CEMIP2 sensitizes PDAC to chemotherapy through extracellular matrix remodeling by hyaluronan degradation.

Abstract

Pancreatic ductal adenocarcinoma (PDAC) ranks as third leading cause of cancer-related mortality, with chemoresistance progression driven by the desmoplastic extracellular matrix (ECM). Hyaluronic acid (HA), one of the major components of ECM, is notably enriched in PDAC. HA-based strategies, like lowering HA levels with a hyaluronidase, are worthy of experimental evidence for PDAC. Our previous work identified CEMIP2 (Cell migration inducing hyaluronidase 2) as a proteomic biomarker predictive of adjuvant chemotherapy response in PDAC, though its mechanistic role remains unclear.

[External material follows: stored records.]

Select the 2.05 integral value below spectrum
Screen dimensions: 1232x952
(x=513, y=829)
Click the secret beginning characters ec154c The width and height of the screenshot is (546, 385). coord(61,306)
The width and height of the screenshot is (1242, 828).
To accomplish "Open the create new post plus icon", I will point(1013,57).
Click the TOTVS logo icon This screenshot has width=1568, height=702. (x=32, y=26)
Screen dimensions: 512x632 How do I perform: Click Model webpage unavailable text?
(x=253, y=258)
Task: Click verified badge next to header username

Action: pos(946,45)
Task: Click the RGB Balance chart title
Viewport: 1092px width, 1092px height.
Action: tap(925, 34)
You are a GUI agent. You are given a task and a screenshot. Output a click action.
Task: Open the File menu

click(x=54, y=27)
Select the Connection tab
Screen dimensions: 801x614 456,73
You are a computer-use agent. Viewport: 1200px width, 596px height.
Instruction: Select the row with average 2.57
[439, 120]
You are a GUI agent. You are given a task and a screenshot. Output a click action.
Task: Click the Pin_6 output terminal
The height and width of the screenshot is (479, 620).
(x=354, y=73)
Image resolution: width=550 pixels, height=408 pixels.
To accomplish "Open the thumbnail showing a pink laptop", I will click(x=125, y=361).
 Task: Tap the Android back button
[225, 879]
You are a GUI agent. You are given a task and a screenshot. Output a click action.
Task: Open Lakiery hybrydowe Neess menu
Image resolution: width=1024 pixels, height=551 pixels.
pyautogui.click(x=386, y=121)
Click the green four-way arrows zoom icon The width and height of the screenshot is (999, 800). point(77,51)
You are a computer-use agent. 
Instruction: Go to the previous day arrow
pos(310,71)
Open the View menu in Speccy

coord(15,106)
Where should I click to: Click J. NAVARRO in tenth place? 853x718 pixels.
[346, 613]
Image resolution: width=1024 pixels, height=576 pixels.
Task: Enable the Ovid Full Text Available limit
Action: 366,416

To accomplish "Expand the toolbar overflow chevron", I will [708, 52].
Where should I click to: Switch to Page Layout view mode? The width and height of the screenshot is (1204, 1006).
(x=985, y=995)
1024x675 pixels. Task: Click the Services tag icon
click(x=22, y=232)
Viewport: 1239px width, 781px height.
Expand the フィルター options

Herein, we observed that elevated CEMIP2 expression correlates with improved patient response to neoadjuvant and adjuvant chemotherapy. Using PDAC murine models, we reveal that CEMIP2 enhances gemcitabine efficacy through HA-dependent mechanisms involving drug delivery potentiation and vascular density modulation, attributable to its HA-degrading capacity. Consistent with this, CEMIP2 expression shows an inverse correlation with HA levels in clinical PDAC specimens, while low HA levels themselves associate with favorable treatment response and survival outcomes. Single-cell RNA sequencing (scRNA-seq) uncovered that CEMIP2 knockdown alters the tumor microenvironment (TME) by expanding cancer-associated fibroblast (CAF) populations. Both inflammatory (iCAF) and myofibroblast (myCAF) subtypes exhibited SPP1-CD44-mediated crosstalk with PDAC cells. Additionally, cytometry by time-of-flight (CyTOF) revealed that CEMIP2 depletion modulates the abundance and functional states of immune subsets, particularly tumor-associated macrophages (TAMs) and T cell populations. Collectively, our findings establish CEMIP2 as a critical regulator of chemotherapy response that reprograms the TME through HA degradation and ECM remodeling, providing novel insights into PDAC treatment resistance mechanisms.